■ **WORK INSTRUCTIONS**:
The material below holds pictures; leave them out, and copy exactly, and only, the lines from the one with "Image resolution: width=764" through the last.
═══ INPUT DATA
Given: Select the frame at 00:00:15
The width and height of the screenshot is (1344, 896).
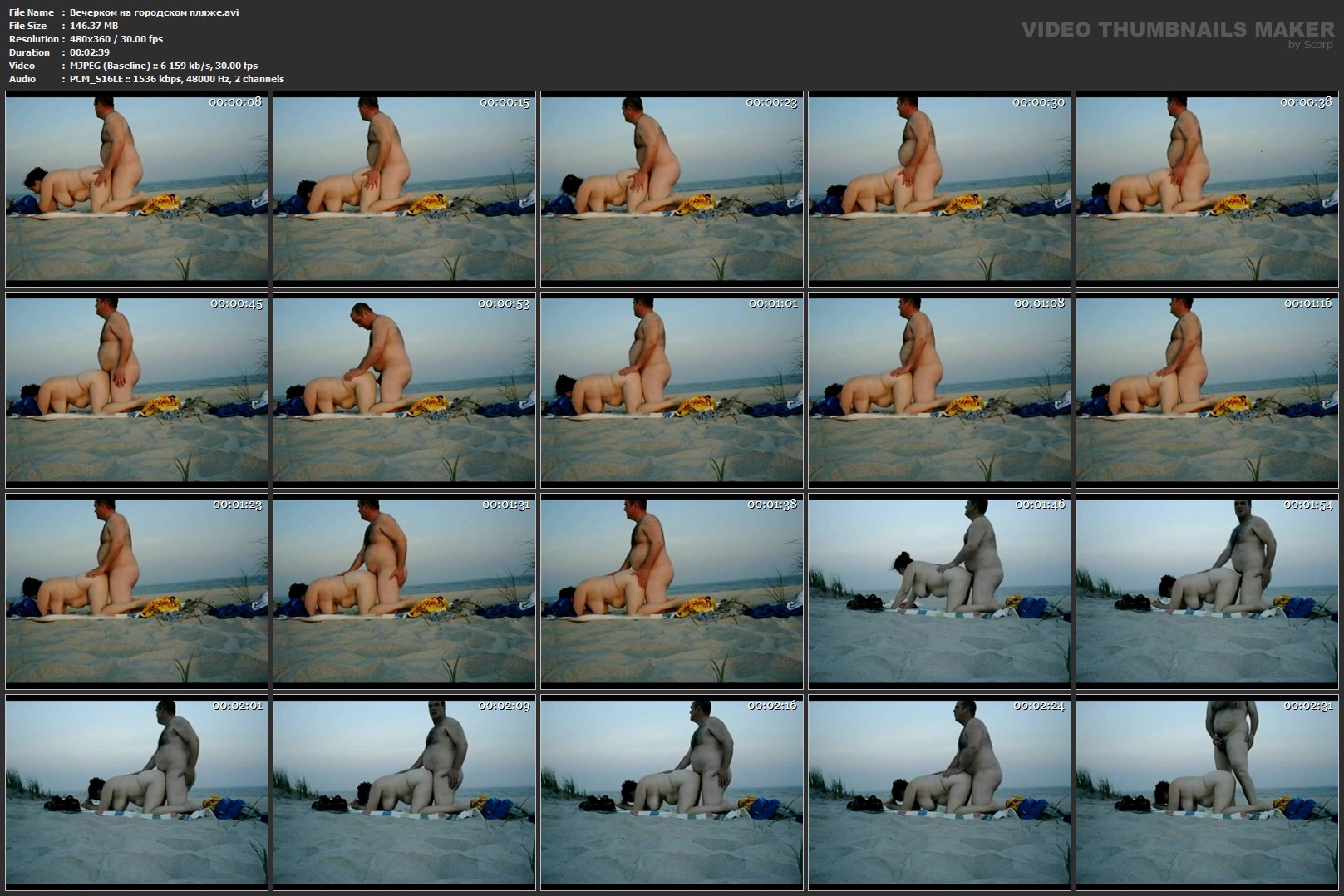Looking at the screenshot, I should coord(404,189).
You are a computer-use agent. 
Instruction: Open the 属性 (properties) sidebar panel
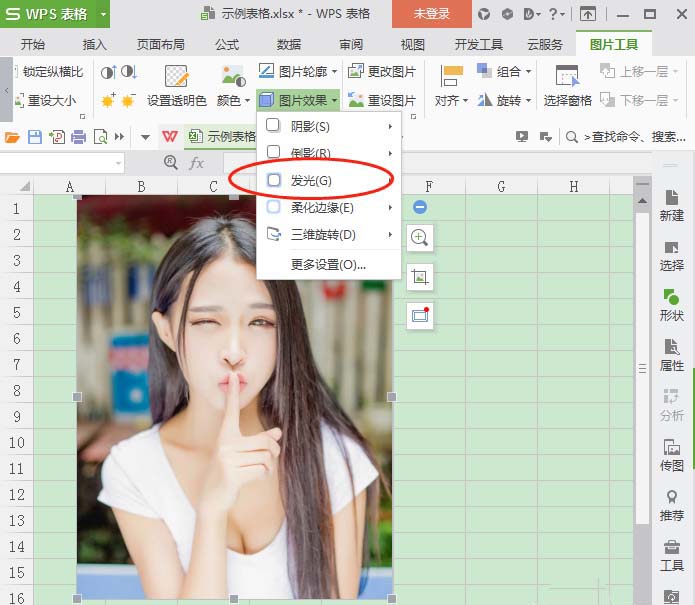point(672,356)
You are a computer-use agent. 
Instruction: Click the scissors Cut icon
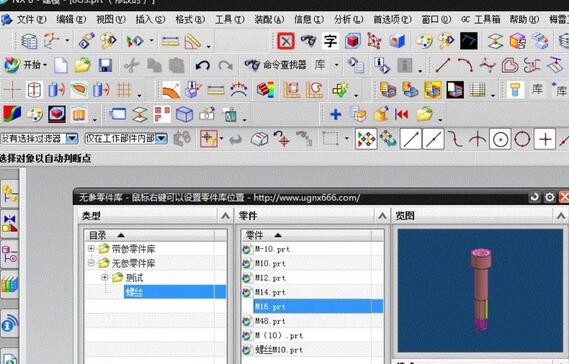tap(131, 66)
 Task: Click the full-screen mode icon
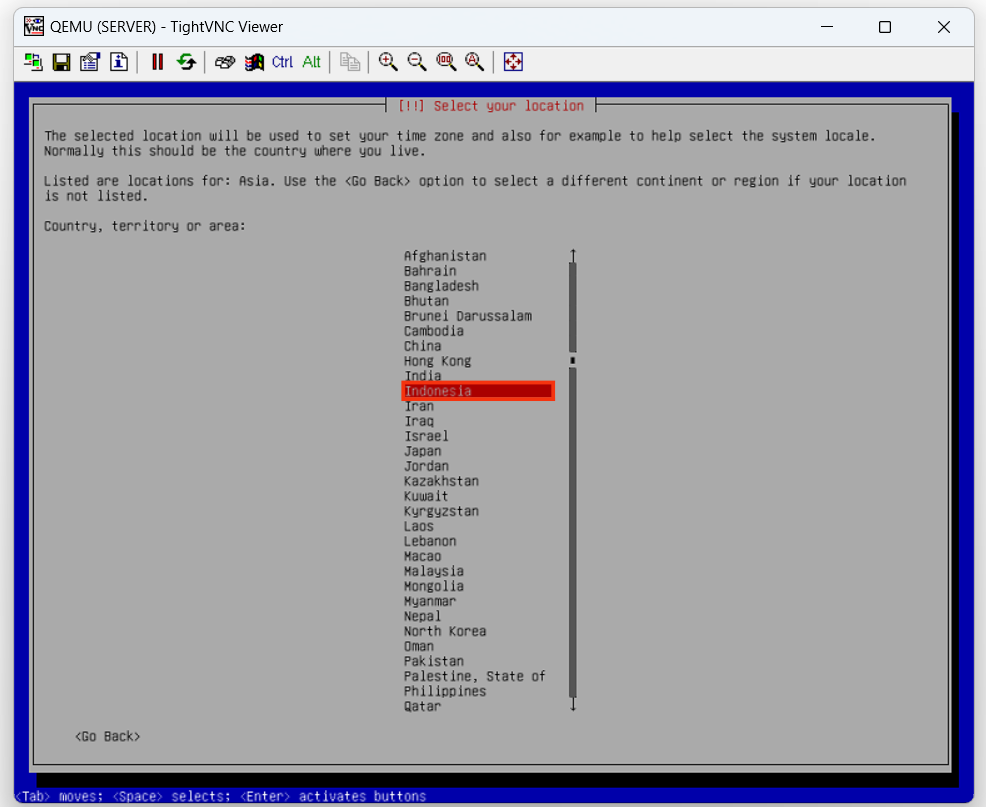513,62
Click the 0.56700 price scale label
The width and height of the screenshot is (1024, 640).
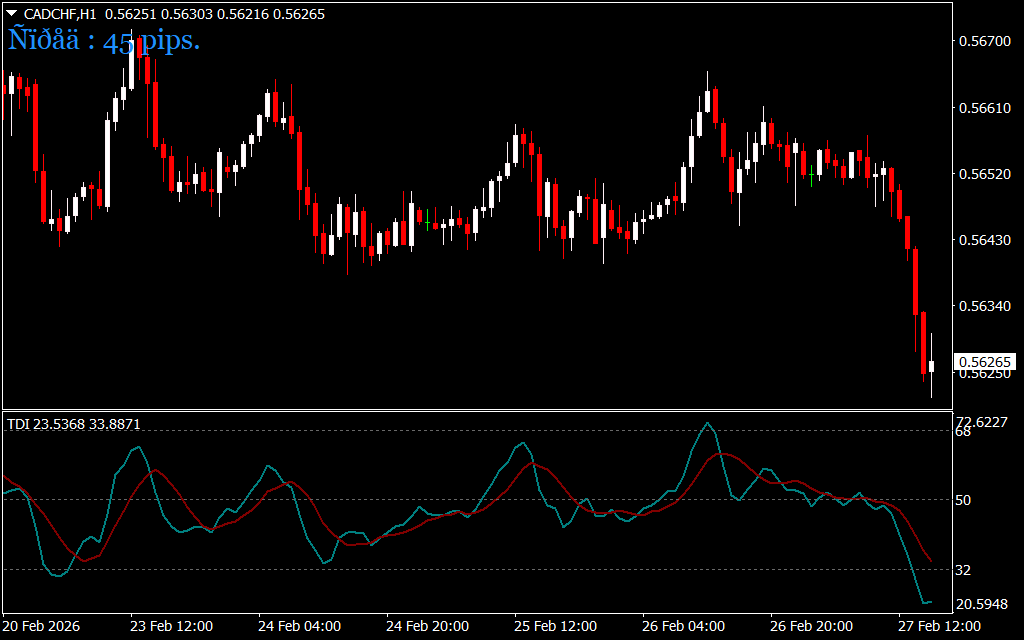pos(983,41)
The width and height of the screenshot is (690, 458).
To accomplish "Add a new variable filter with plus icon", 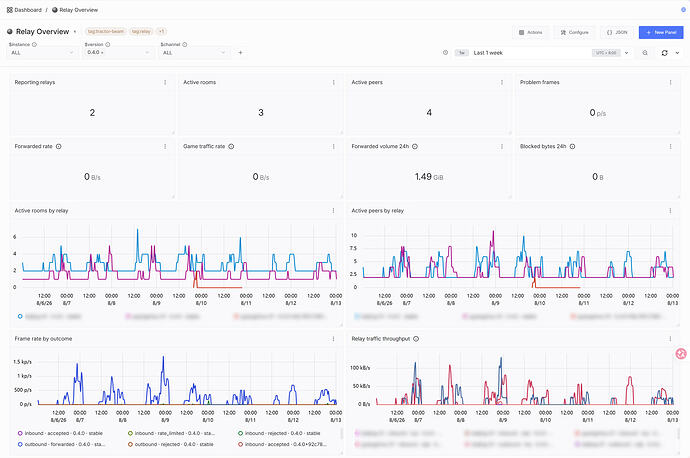I will [x=240, y=53].
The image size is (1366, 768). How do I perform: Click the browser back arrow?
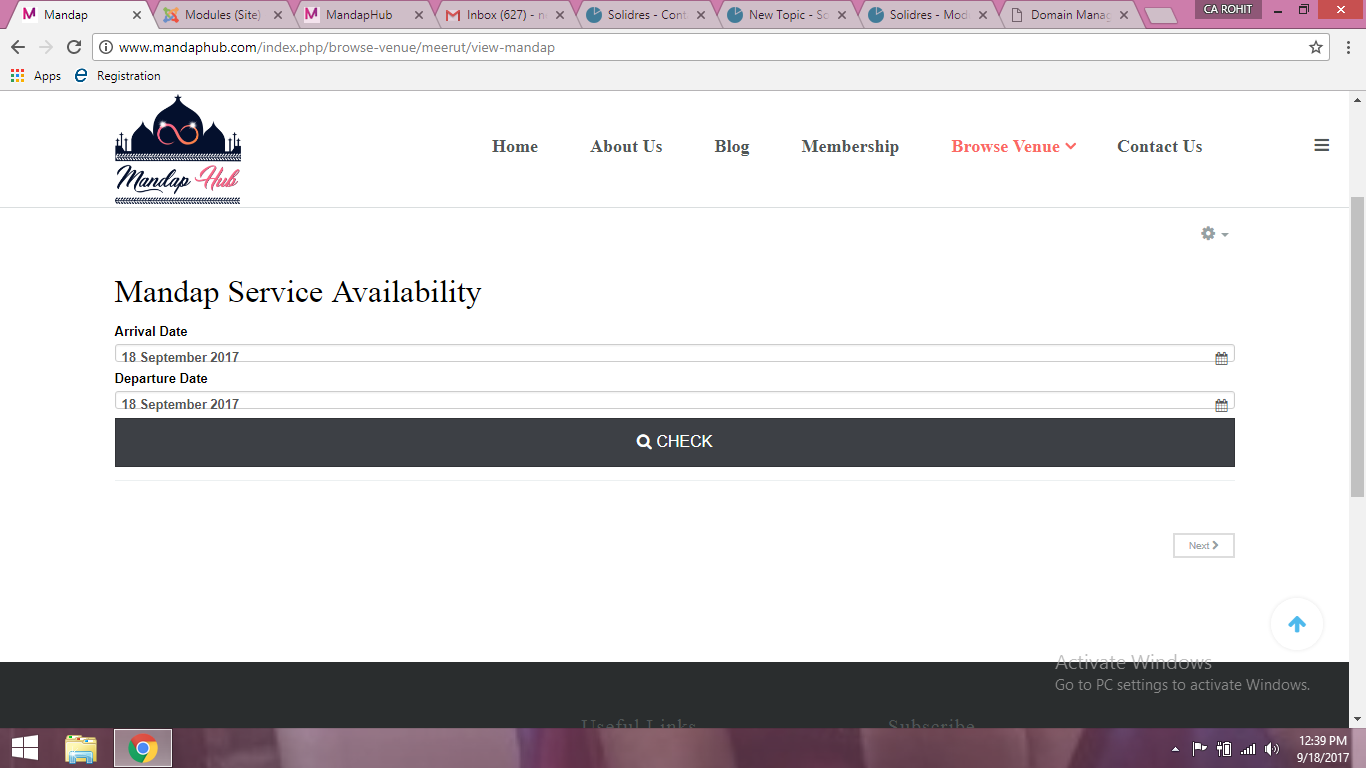tap(18, 47)
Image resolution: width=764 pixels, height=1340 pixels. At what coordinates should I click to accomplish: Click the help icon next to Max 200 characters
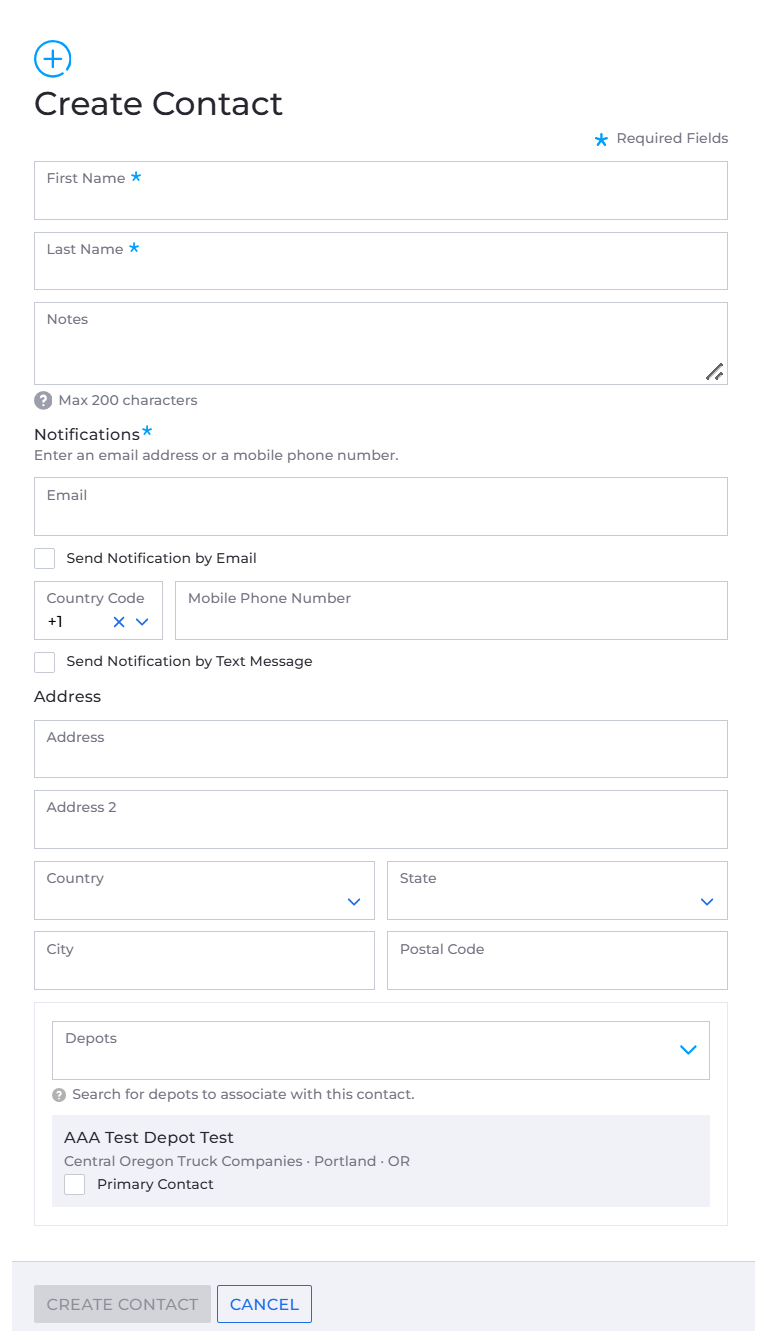coord(43,400)
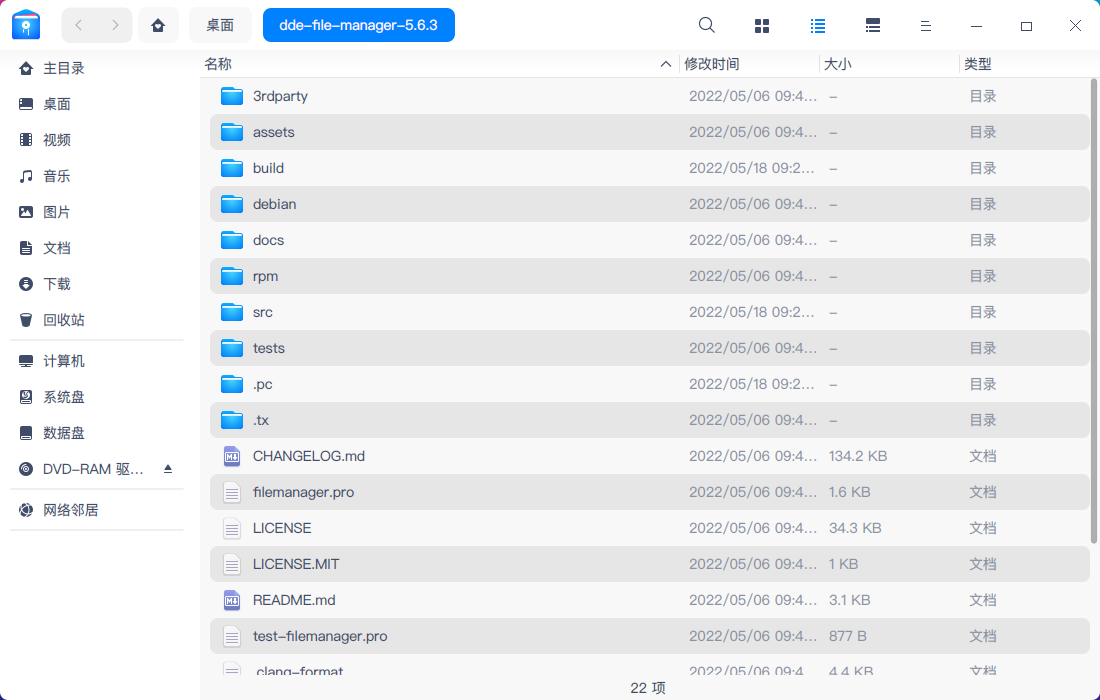Toggle the detail info panel icon

click(x=873, y=26)
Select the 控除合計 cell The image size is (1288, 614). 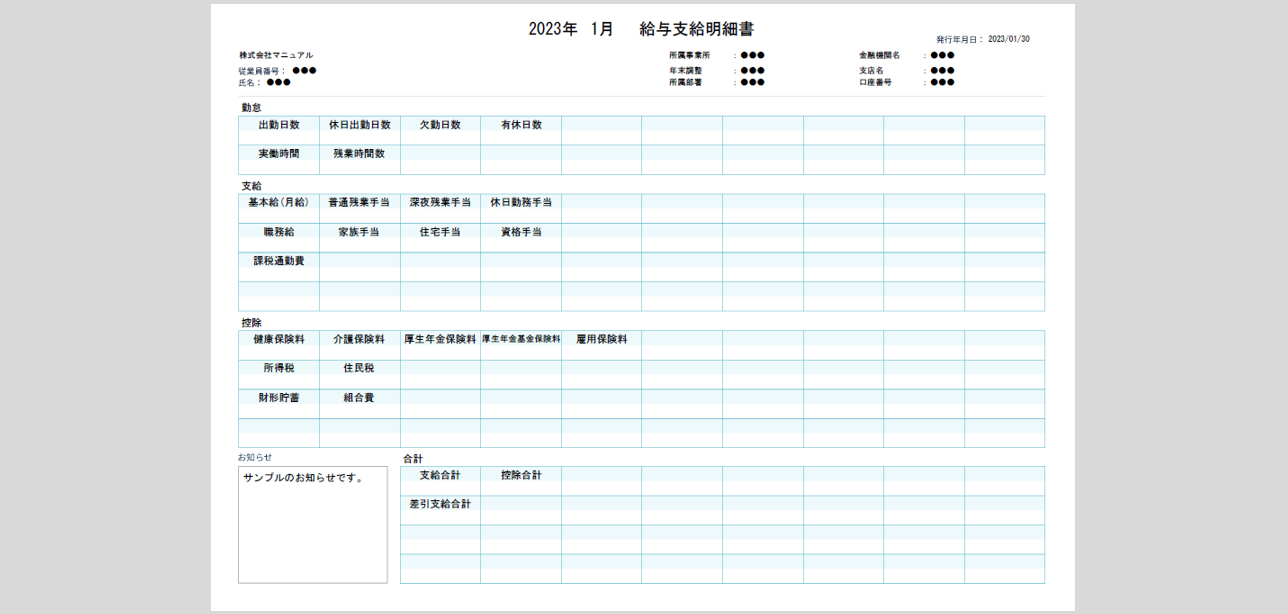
══════
■ **SOLUTION FOR THIS PROBLEM**:
Image resolution: width=764 pixels, height=1340 pixels. At what coordinates should I click to accomplish: Click the help icon next to Max 200 characters
coord(43,400)
Toggle the detail info panel icon

click(x=873, y=26)
Select the 控除合計 cell The image size is (1288, 614). 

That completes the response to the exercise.